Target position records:
+-------+

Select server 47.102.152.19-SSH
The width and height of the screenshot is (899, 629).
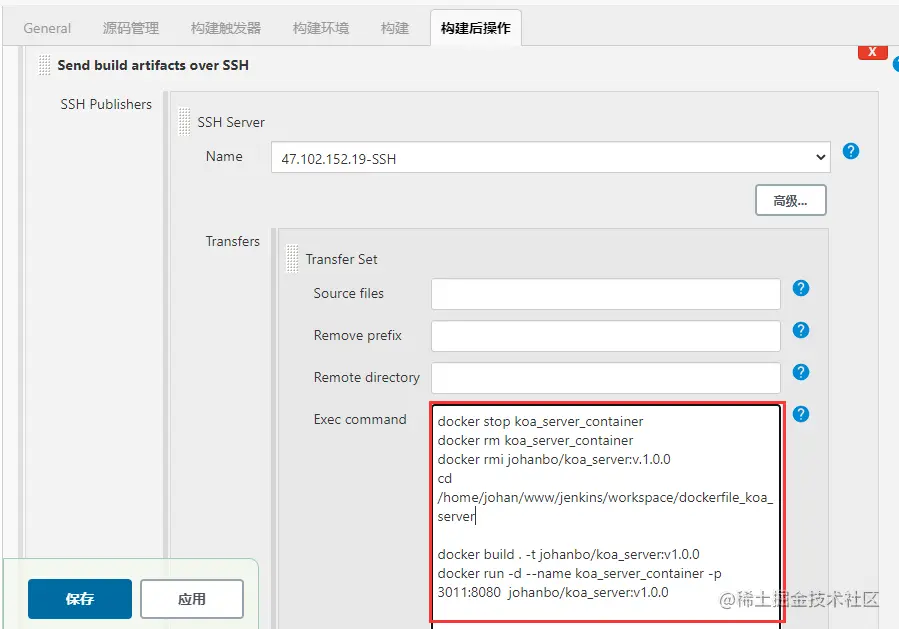[550, 157]
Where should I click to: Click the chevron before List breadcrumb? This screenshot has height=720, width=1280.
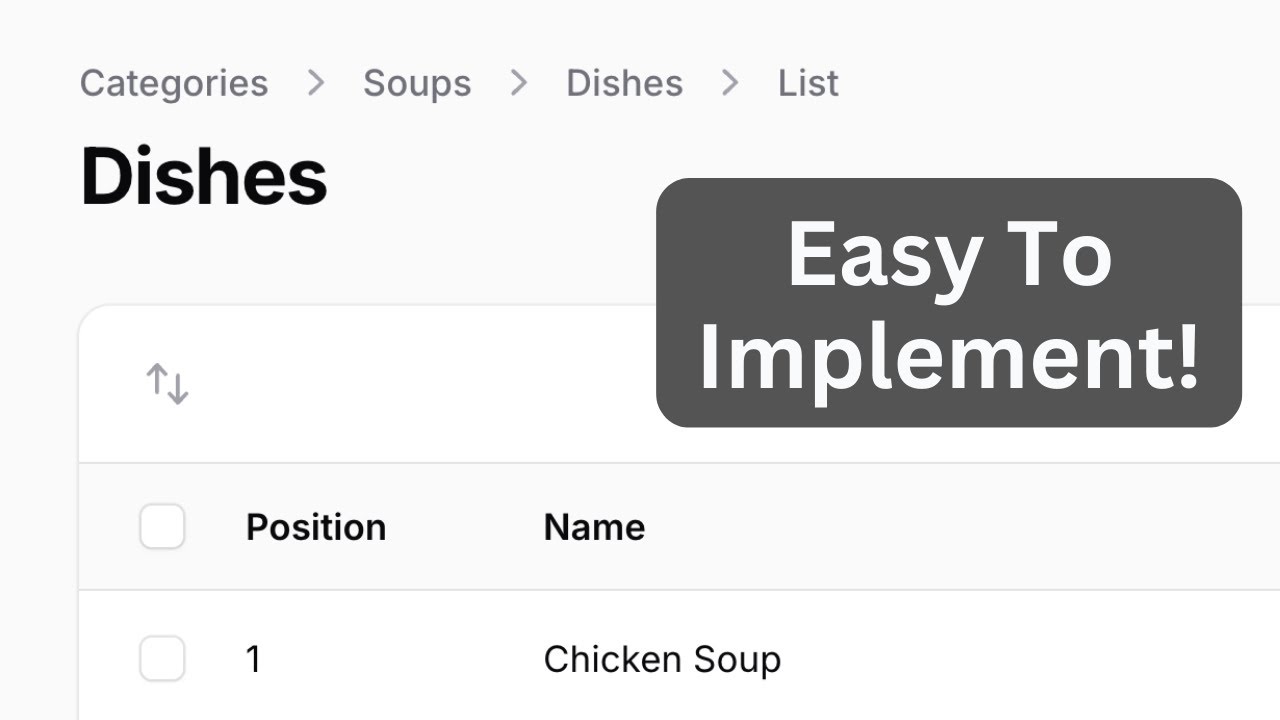(x=730, y=83)
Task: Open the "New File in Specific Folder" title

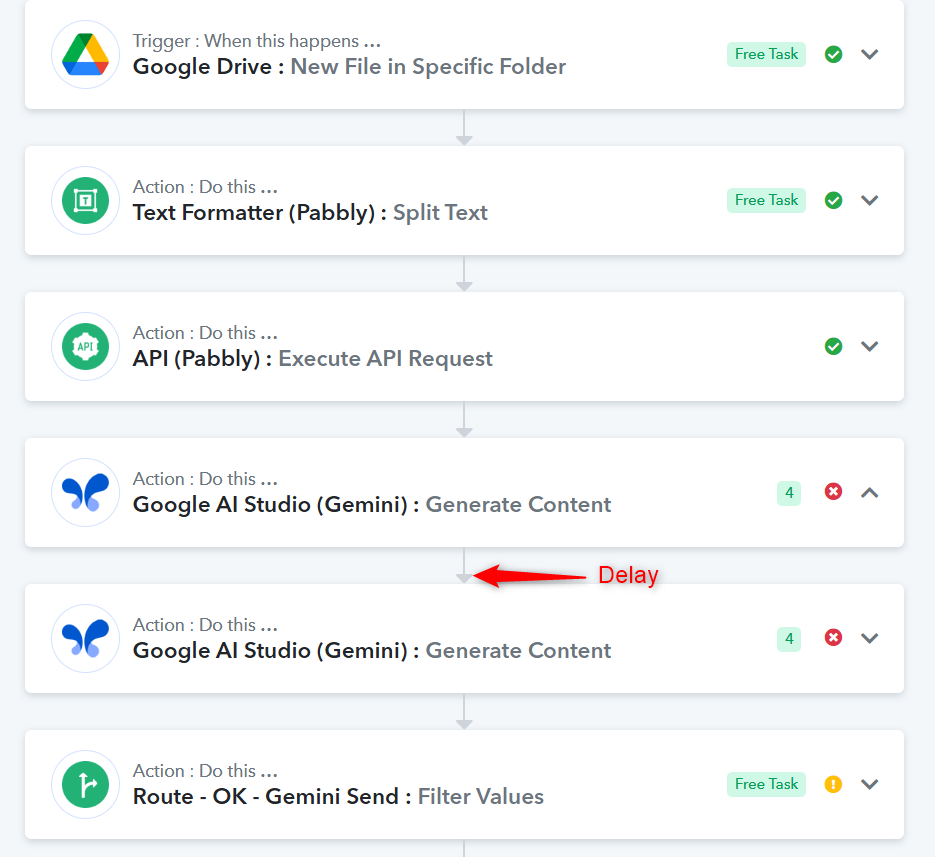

+-------+

• What is being asked: Reproduce every line of the material above, requests included, and shift each coordinate in the answers by adding 42 to it. Omit the pictures from your answer.

• Written response:
Select server 47.102.152.19-SSH
The width and height of the screenshot is (899, 629).
[592, 199]
Where should I click to: Click the chevron before List breadcrumb? This screenshot has height=720, width=1280.
(x=772, y=125)
Task: Open the "New File in Specific Folder" title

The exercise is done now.